A Gateway Drug to Less Pain and Suffering
Did you happen to catch the one question that got passed from speak er to speaker like a lit joint during the first Democratic presidential debate? “If elected president, would you legalize medical marijuana?” Talk about peer pressure. Every candidate, even those who claim never to have smoked pot, drew a deep breath before exhaling a clear-headed position. The short answer was a repetitious yes.
But hold on just one hemp-picking moment. Brushing partisan politics aside, let's imagine medical marijuana being prescribed to patients as a legitimate treatment option. Will all hell break loose at CVS and Express Scripts, like some maniacal scene straight out of Reefer Madness? Not likely, according to those in the know.
Thousands upon thousands of individuals have communicated not only a desire but expressed an unmet medical need. Anecdotal reports from physicians, parents and patients (like me) suggest the therapeutic benefits of marijuana-derived cannabidiol, the non-psychoactive form, are quite real and not so easily dismissed.

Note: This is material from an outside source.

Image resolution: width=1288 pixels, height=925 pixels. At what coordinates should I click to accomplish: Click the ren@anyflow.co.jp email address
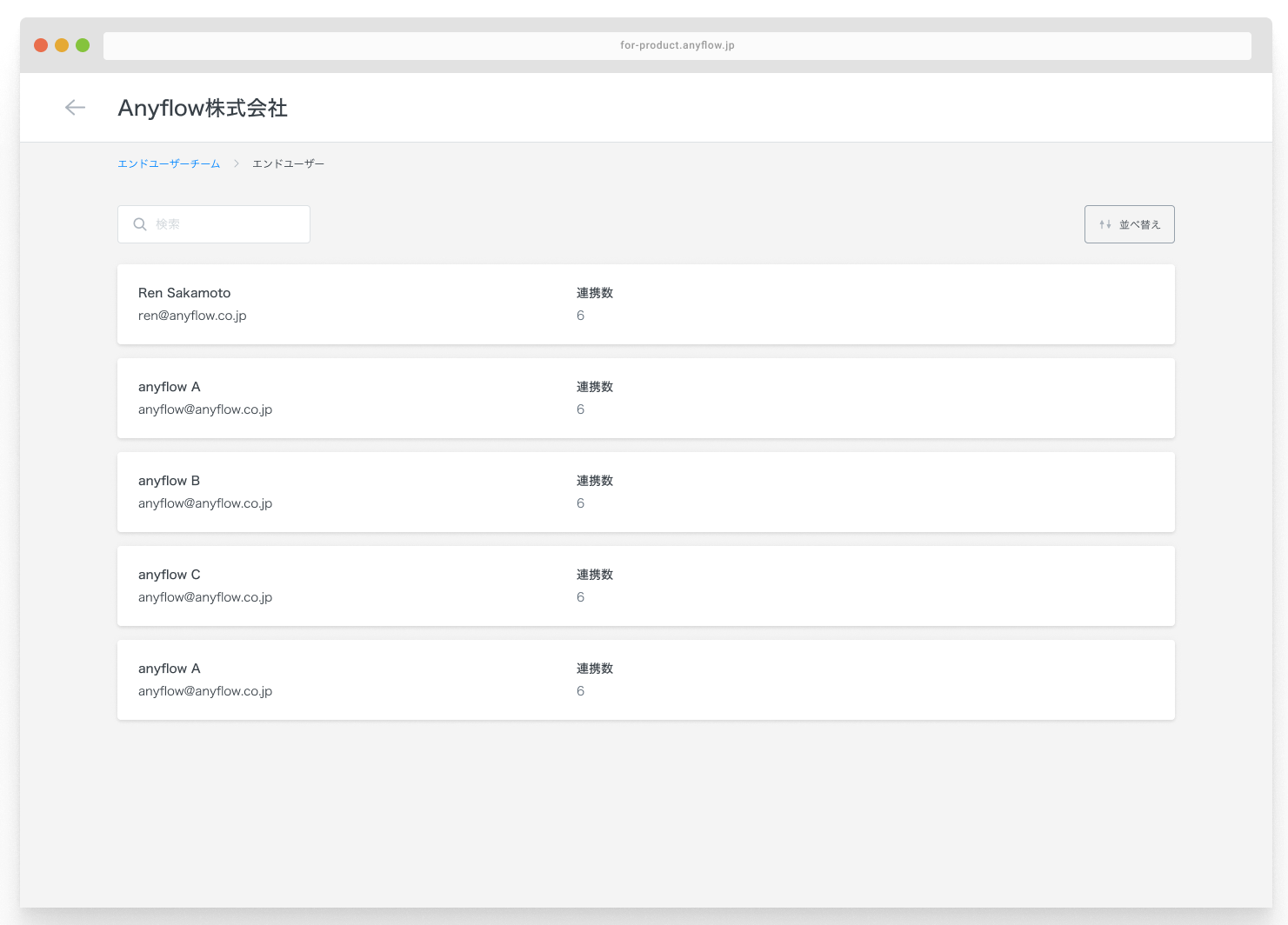pyautogui.click(x=192, y=316)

Topping the list of potential medical uses are intractable epilepsy, chronic pain, cancer, schizophrenia, PTSD, traumatic brain injury, arthritis, diabetes, neuropathic pain, spasticity, multiple sclerosis, hypertension, HIV and the nausea and vomiting associated with chemotherapy. And there are others. Once substantiated, the sweeping range of therapeutic properties attributed to cannabidiol—analgesia, anti-inflammatory, anti-emetic, anti-ischemic, anti-oxidant, anxiolytic and others—would present like a drug marketer's smorgasbord.

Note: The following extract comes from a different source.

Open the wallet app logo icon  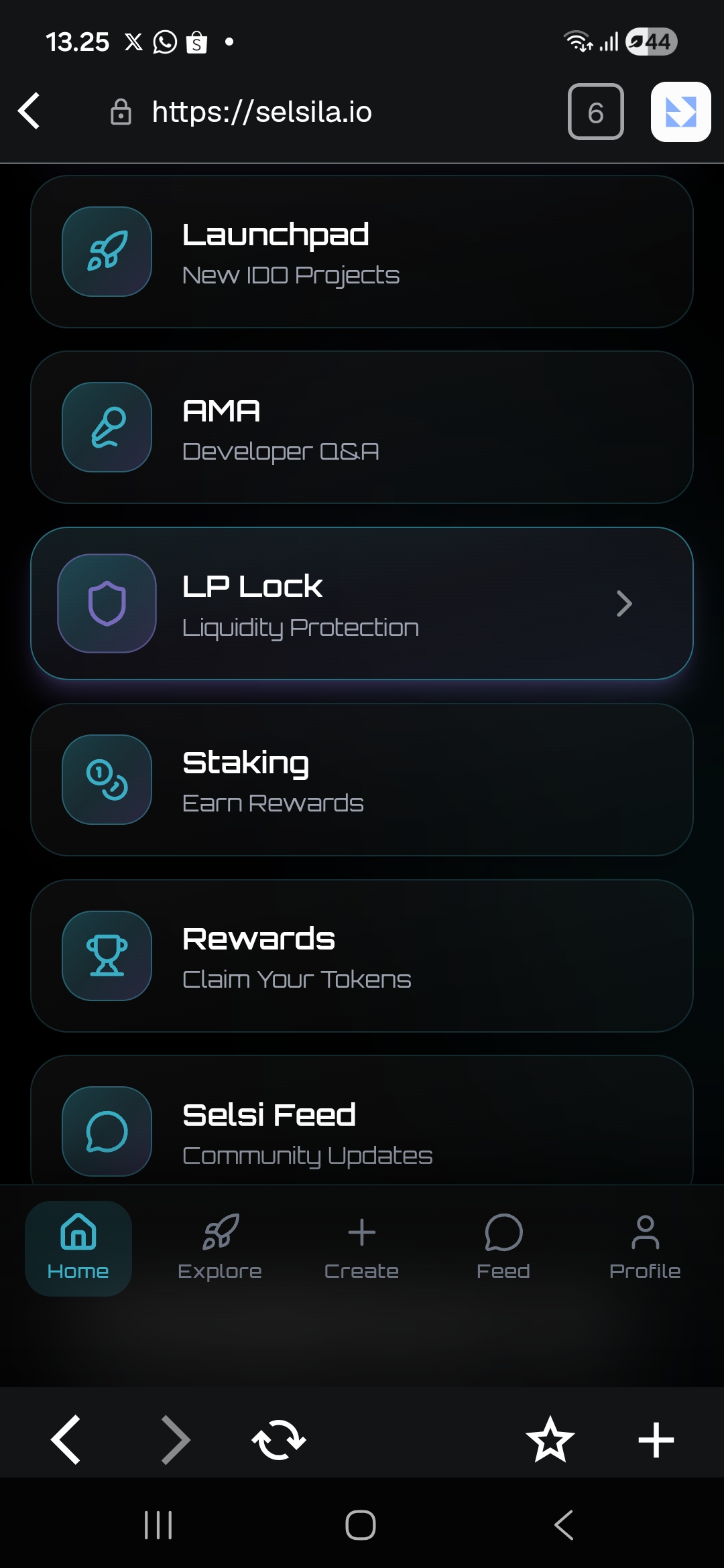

The mountains of evidence should provide stable footing for companies like GW Pharma, makers of cannabinoid-derived Sativex and the investigational orphan drug Epidiolex. The AMA, American Epilepsy Society and American Academy of Pediatrics, along with advocacy groups like Cure Epilepsy and the Epilepsy Foundation, have all issued positioning statements on the use of medical marijuana calling for increased access and additional research.
These prestigious groups don't stand alone. A January 2010 ABC News poll showed that 81% of Americans believed that medical cannabis should be legal in the United States. In December 2014, Congress and the Obama administration “quietly” ended the federal prohibition on medical marijuana. As of October 2015, 25 of 50 states have legalized medical cannabis. If that's any indication of things to come, legalization for research purposes and therapeutic use is less a matter of when, and more a matter of how soon.
But before we all get our hopes too, well, high, here's a small dose of reality. Currently, the Drug Enforcement Administration has blacklisted all forms of cannabis, lumping in medical marijuana with recreational varieties. This is akin to grouping people with life-threatening diseases with Cheech and Chong. As it now stands, in order to pave the way for well-controlled clinical research—not to mention using government-supplied grant money—the DEA will need to reconsider the status of medical cannabis as a Schedule 1 substance.
Only when the legal shackles are removed can researchers objectively study the true risk/benefit profile of medicinal cannabis across a spectrum of illnesses. Naturally, the usual questions will need to be answered before anyone seeks FDA approval, much less a prescription.
Medicinal cannabis won't work for everyone, and it shouldn't have to. For the many people who swear by it, medical marijuana isn't just blowing smoke.